Types of abuse and neglect are listed in Appendix 1.

5.   Reporting and recording procedures

  • This applies to all members

    The key points are set out below for the action that needs to be taken if it is suspected that a child, young person or adult at risk maybe a victim of harm or abuse and/or makes an allegation of abuse or bullying.

    Remember, you may be the first person that a child, young person or adult at risk has trusted and it has probably taken them a great deal of courage to tell you that something is wrong.

  • Take any allegation seriously
  • Stay calm and if possible try to get another witness
  • If you believe the person is at risk of immediate significant harm, which you would reasonably believe requires the emergency services then you must contact the relevant emergency service and notify the Designated Safeguarding Officer.
  •  Listen carefully to what is said and allow the person to talk at their own pace, being careful not to compromise any potential evidence
  • Explain that the information will need to be shared with other responsible people, do not promise to keep secrets
  • Only ask questions for clarification.  Keep any questions open e.g. what, where, when and who
  • Reassure the child, young person or adult at risk that they have done the right thing in telling you
  • Explain what you will do next and who you will inform
  • Immediately report to and inform the Designated Safeguarding Officer, 
  • The Designated Safeguarding Lead Officer will escalate concerns if needed

  • If the allegations or concerns are expressed about a coach, leader or helper, 

  • Take the allegation seriously
  •  Immediately inform the Designated Safeguarding Officer. 
  • The Designated Safeguarding Officer, in conjunction with the Committee will follow the club’s Disciplinary Policy.


6.   Training

The level of safeguarding training required to be undertaken by club officials, coaches, leaders and helpers acting for or on behalf of the Club will reflect the likely level of contact and/or responsibility for children, young people or adults at risk associated with their role.

Refer to British Canoeing G21 Safeguarding Training Requirements

In addition safeguarding is a standing agenda item at all PCC committee meetings where any areas of concern are discussed. Any specific individual safeguarding training requirements will also be highlighted and shared with the wider membership as required.

7.   Access to the Safeguarding Policy and Procedures

  • This policy will be available to all members on the Club website under the Handbook.

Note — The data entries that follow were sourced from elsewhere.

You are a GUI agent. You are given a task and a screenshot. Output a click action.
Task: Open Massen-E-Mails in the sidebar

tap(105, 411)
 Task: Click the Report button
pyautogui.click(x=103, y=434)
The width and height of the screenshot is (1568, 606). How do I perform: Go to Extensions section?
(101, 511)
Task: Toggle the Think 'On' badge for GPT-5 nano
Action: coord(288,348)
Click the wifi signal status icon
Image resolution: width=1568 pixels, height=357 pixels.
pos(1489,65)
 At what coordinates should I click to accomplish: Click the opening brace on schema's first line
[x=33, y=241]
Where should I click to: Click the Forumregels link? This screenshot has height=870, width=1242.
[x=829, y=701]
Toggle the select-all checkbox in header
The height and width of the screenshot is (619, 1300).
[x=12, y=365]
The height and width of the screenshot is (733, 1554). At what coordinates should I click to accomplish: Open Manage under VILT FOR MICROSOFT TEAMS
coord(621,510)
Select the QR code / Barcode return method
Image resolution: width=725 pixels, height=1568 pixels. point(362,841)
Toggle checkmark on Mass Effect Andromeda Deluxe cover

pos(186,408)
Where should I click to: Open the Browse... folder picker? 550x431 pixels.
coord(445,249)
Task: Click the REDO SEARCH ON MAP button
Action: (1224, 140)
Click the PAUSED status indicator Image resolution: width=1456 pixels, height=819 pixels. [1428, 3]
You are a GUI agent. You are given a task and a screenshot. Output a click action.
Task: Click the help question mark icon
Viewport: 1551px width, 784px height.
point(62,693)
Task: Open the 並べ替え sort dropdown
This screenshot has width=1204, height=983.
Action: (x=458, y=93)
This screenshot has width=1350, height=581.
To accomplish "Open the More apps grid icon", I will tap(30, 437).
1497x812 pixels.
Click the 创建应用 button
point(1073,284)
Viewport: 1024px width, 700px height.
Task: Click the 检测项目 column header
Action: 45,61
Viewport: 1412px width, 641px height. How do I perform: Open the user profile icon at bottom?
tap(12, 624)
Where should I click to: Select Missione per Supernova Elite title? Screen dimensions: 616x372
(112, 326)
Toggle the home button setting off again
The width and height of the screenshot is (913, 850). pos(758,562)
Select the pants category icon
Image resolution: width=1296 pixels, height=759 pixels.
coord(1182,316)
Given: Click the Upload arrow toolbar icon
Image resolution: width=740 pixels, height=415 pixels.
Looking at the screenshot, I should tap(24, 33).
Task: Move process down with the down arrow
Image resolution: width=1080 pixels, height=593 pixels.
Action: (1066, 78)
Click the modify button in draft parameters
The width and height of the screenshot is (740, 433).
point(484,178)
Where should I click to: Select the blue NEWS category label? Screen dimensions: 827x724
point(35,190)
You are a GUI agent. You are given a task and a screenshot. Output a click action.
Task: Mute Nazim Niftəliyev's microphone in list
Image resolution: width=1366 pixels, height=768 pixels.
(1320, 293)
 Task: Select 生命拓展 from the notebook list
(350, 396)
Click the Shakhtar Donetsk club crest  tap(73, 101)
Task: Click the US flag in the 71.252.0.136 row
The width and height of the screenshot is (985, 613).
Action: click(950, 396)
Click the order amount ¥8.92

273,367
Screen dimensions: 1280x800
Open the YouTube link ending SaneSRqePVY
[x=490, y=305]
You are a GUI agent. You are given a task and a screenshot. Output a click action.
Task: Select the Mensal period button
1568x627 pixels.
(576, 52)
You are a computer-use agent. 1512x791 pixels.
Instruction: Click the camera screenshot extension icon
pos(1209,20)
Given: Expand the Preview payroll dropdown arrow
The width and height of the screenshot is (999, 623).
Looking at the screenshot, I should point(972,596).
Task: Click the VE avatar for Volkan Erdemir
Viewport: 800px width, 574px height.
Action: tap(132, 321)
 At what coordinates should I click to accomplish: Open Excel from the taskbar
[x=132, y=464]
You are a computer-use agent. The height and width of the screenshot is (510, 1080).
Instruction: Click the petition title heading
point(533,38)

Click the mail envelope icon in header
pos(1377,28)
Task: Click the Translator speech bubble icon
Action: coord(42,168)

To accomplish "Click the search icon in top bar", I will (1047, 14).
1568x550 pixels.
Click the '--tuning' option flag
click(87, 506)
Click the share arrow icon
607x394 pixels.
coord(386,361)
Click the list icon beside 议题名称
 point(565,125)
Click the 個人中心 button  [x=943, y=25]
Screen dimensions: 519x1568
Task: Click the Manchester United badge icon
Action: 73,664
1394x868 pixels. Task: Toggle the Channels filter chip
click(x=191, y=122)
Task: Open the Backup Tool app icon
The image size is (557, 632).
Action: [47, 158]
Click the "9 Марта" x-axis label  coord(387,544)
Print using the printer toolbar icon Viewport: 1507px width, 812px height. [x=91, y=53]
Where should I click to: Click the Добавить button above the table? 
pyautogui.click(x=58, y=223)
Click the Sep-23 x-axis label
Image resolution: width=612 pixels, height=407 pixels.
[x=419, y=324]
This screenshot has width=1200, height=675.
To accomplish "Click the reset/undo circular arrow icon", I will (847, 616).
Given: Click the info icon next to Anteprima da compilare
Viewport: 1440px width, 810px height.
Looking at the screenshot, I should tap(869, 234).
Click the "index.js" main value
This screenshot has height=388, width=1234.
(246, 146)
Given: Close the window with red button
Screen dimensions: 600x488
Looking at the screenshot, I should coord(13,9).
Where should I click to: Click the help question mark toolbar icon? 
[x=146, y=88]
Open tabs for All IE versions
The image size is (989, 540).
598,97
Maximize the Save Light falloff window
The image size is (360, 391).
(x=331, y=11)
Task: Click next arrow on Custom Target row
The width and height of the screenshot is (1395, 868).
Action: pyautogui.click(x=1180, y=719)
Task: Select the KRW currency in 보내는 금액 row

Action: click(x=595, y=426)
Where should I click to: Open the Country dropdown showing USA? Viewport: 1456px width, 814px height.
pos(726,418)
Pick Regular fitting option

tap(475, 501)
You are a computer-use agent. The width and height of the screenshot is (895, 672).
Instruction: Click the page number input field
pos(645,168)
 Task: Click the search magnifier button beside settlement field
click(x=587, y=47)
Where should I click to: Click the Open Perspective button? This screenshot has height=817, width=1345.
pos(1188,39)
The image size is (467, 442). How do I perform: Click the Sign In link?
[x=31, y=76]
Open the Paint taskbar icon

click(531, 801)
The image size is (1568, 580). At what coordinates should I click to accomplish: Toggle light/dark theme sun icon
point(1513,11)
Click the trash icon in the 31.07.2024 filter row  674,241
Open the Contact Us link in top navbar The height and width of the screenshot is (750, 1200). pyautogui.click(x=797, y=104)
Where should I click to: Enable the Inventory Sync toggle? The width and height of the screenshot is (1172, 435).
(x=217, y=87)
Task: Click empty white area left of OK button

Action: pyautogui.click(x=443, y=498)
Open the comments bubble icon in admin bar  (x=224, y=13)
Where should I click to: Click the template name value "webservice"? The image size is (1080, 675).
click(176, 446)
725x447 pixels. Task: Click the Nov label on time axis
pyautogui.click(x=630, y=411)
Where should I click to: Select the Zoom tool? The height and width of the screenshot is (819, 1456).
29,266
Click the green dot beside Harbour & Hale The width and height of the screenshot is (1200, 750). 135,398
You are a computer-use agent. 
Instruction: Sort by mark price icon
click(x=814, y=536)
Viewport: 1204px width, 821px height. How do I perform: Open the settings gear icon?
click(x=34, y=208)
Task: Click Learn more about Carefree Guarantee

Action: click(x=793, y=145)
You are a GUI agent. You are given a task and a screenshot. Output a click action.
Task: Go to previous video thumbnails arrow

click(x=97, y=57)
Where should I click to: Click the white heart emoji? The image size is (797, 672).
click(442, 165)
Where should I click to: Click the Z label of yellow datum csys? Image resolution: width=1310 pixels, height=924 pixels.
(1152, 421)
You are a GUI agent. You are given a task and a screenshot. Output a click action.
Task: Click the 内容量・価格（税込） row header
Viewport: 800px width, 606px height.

    The page will provide easy access to 

  • The current version of our Safeguarding Policy
  • The reporting and recording procedures to be followed
  •  Contact details for Designated and Lead Safeguarding Officers
  •  Relevant referral forms
  • Any appropriate additional guidance


8.   Accountability and governance

 

The Chairman of the Club is ultimately responsible for the safeguarding aspect of the Club. The Chairman together with the committee, guided by the Safeguarding Officer, are responsible for ensuring that this policy and related procedures are implemented, monitored and consistently reviewed.

The Designated Safeguarding Officer is responsible for dealing with reports or concerns about the protection of children, young people and adults at risk appropriately and in accordance with the procedures that underpin this policy.  The Designated Safeguarding Officer is supported by a Deputy Designated Safeguarding Officer.

All members, Club officials, Coaches, Leaders and Helpers are responsible for undertaking their duties in a way that actively safeguards and promotes the welfare of children, young people and adults at risk.  They must also act in a way that protects them from wrongful allegations of abuse as far as possible.


9. Reporting

An annual detailed report will not be required at the Club AGM however the membership should be made aware that specific activities have been completed to ensure the safety and wellbeing of all.